= 課題 =
ページ抜粋にある「前記ベクターにおける官能基としては、前記ベクターと前記リンカー化合物との反応性の点から、アミノ基が好ましい。」という一文を英語に訳しなさい。

---- ページ抜粋

前記改変体としては、特に制限はなく、目的に応じて適宜選択することができ、例えば、標的細胞の組織特異性(感染する細胞の指向性)向上などのため、遺伝子組み換えにより(野生型AAVを)改変させたAAVなどが挙げられる。
【0021】
--ベクターにおける官能基--
前記ベクターにおける官能基としては、前記ベクターと前記リンカー化合物との反応性の点から、アミノ基が好ましい。
前記ベクターにおける官能基は、前記ベクターと前記リンカー化合物との反応性の点から、リジン残基における官能基が好ましく、リジン残基におけるアミノ基がより好ましい。
【0022】
前記ベクターにおける官能基は、前記ベクター1単体あたり、1つであってもよく、複数であってもよい。
前記ベクター1単体は、前記ベクターが複数のサブユニットから構成される場合は、その集合体や集合体からなる粒子及び粒子状の物質をいう。
前記ベクターが、前記アデノ随伴ウイルス(AAV)である場合は、前記ベクター1単体は、主にVP1とVP2とVP3のモノマーから構成されている。VP1:VP2:VP3の比率は、セロタイプや製造方法によって異なる可能性があるが、例えば5:5:50の比率で構成された60程度のサブユニットからなることが知られている。
前記ベクターが、前記アデノ随伴ウイルス(AAV)である場合は、前記ベクターにおける官能基が、前記アデノ随伴ウイルスのカプシドを構成する官能基であることが好ましい。
【0023】
前記カプシドは、VP1、VP2、VP3などから構成される。
【0024】
-リンカー化合物-
前記リンカー化合物は、前記ベクターにおける官能基と結合可能な官能基(A)と、前記リガンド化合物と結合可能な官能基(B)と、を有し、さらに連結部(D)を有することができる。
前記連結部(D)を有さない場合は、前記ベクターにおける官能基と結合可能な官能基(A)と、前記リガンド化合物と結合可能な官能基(B)と、が直接結合し、前記連結部(D)を有する場合は、前記連結部(D)の一端に前記ベクターにおける官能基と結合可能な官能基(A)が結合し、前記連結部(D)の他端に前記リガンド化合物と結合可能な官能基(B)が結合する態様が好ましい。
【0025】
--ベクターにおける官能基と結合可能な官能基(A)--
前記ベクターにおける官能基と結合可能な官能基(A)としては、特に制限はなく、目的に応じて適宜選択することができ、例えば、スクシンイミジル基、イソシアネート基、アミノメトキシエチル基、シクロヘキセンスルホンアミド基、カルボニル基、アルデヒド基、不飽和カルボニル基、ジアゾニウムテレフタレート、ハロゲン原子、マレイミジル基、フタルイミジル基、ジアゾベンゼン基、不飽和ニトリル基、アレニル基、脱離基、などが挙げられる。

--------
---- 利用可能なデータ

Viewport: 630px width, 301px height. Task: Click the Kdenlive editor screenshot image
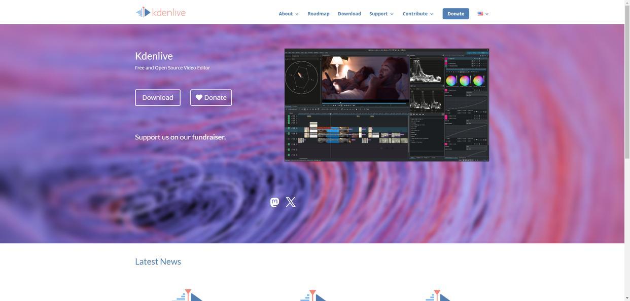(387, 105)
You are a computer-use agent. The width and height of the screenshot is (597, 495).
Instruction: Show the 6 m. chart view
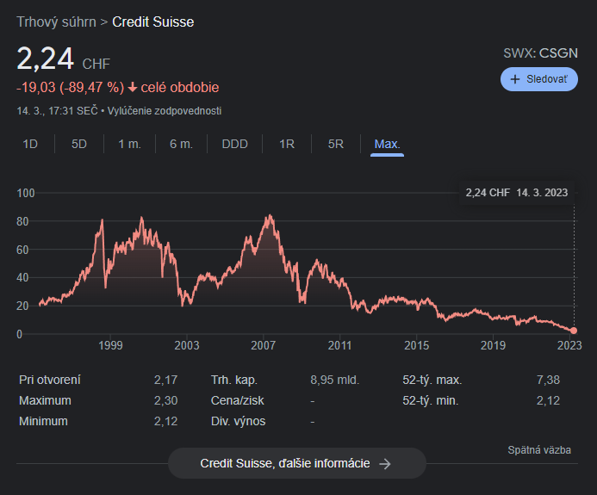(181, 144)
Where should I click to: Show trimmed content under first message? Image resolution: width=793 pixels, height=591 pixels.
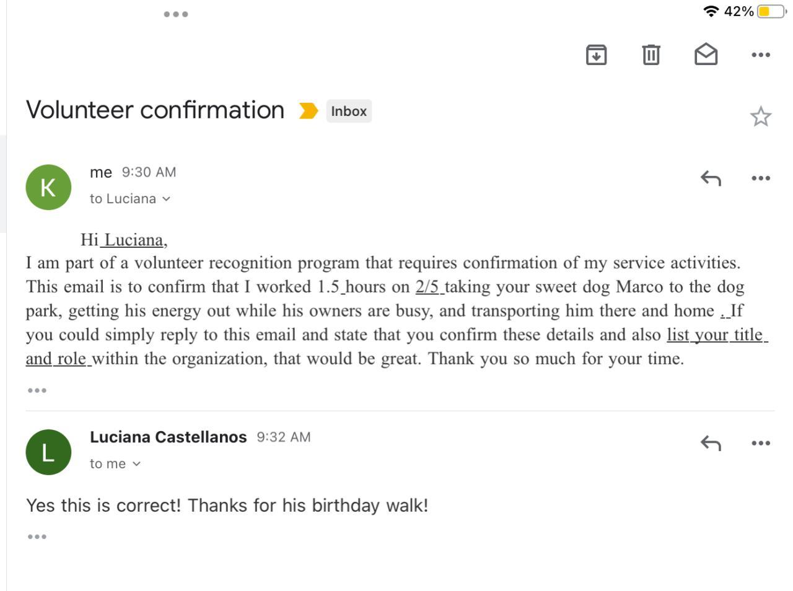[37, 390]
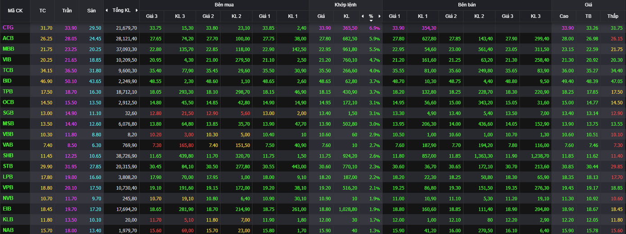
Task: Click the Cao high price header
Action: point(564,16)
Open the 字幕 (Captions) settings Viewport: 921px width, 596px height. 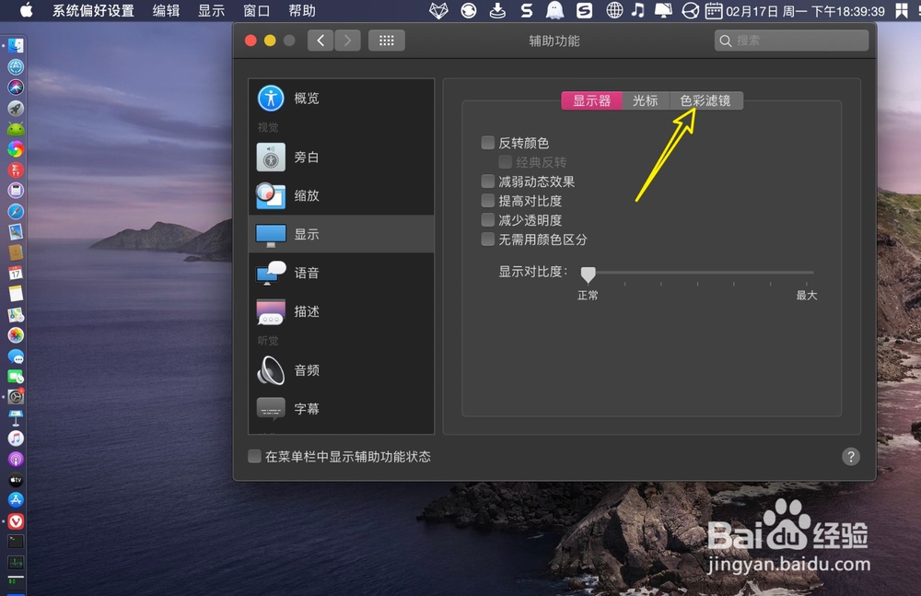307,409
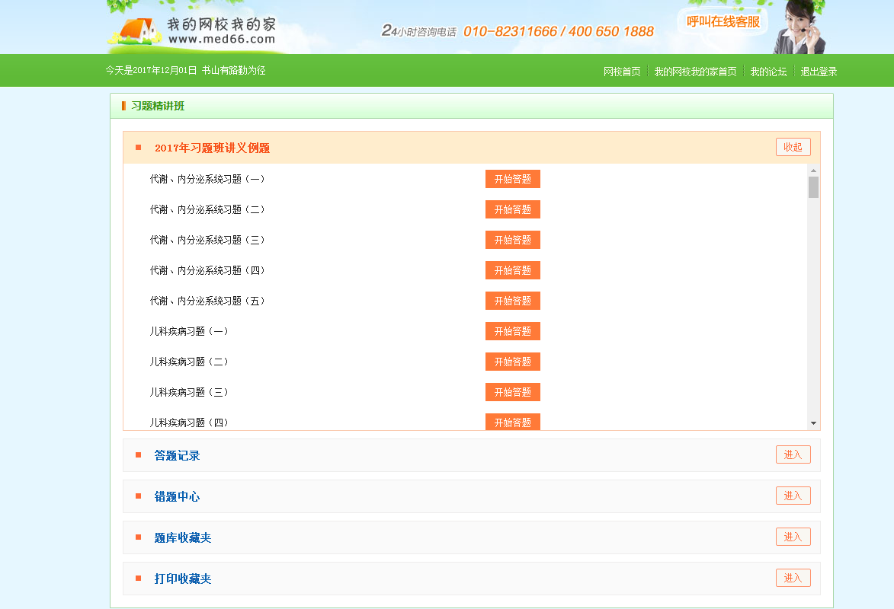
Task: Enter 打印收藏夹 via its 进入 button
Action: tap(793, 578)
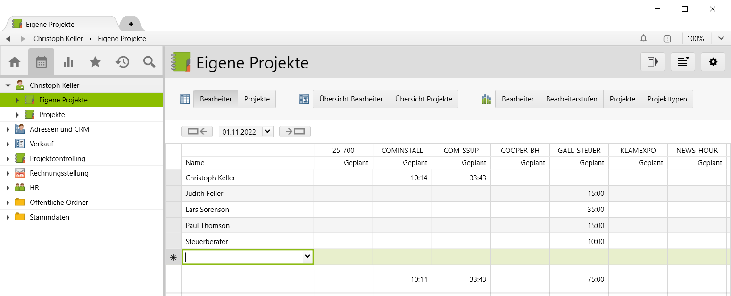
Task: Open the calendar view icon
Action: (x=42, y=62)
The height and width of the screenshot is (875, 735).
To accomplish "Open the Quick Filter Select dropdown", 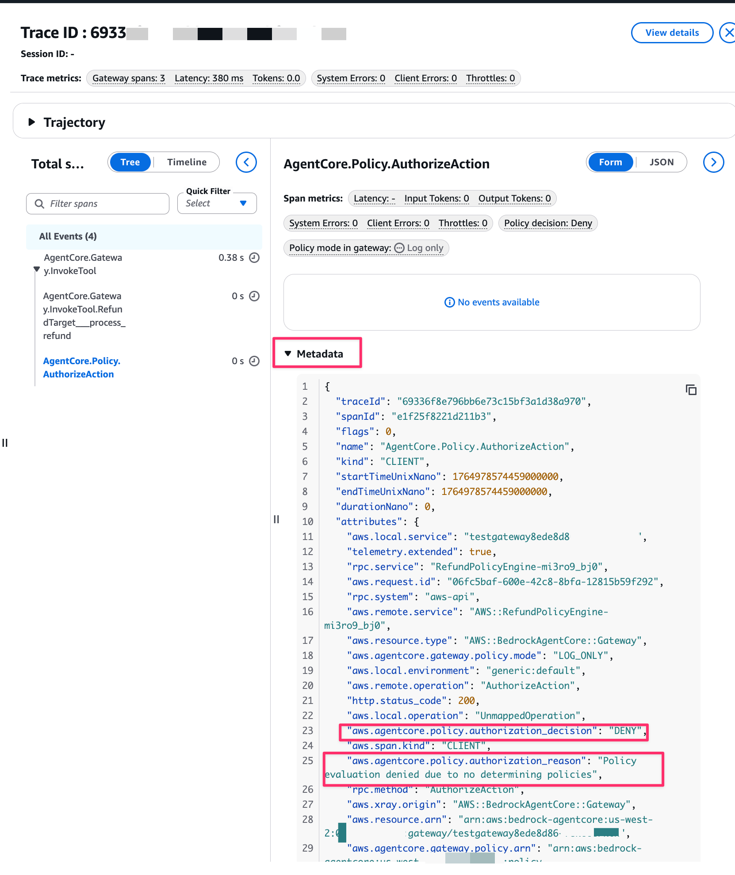I will 217,203.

--------

= 解答 =
As the functional group in the vector, an amino group is preferable in terms of reactivity between the vector and the linker compound.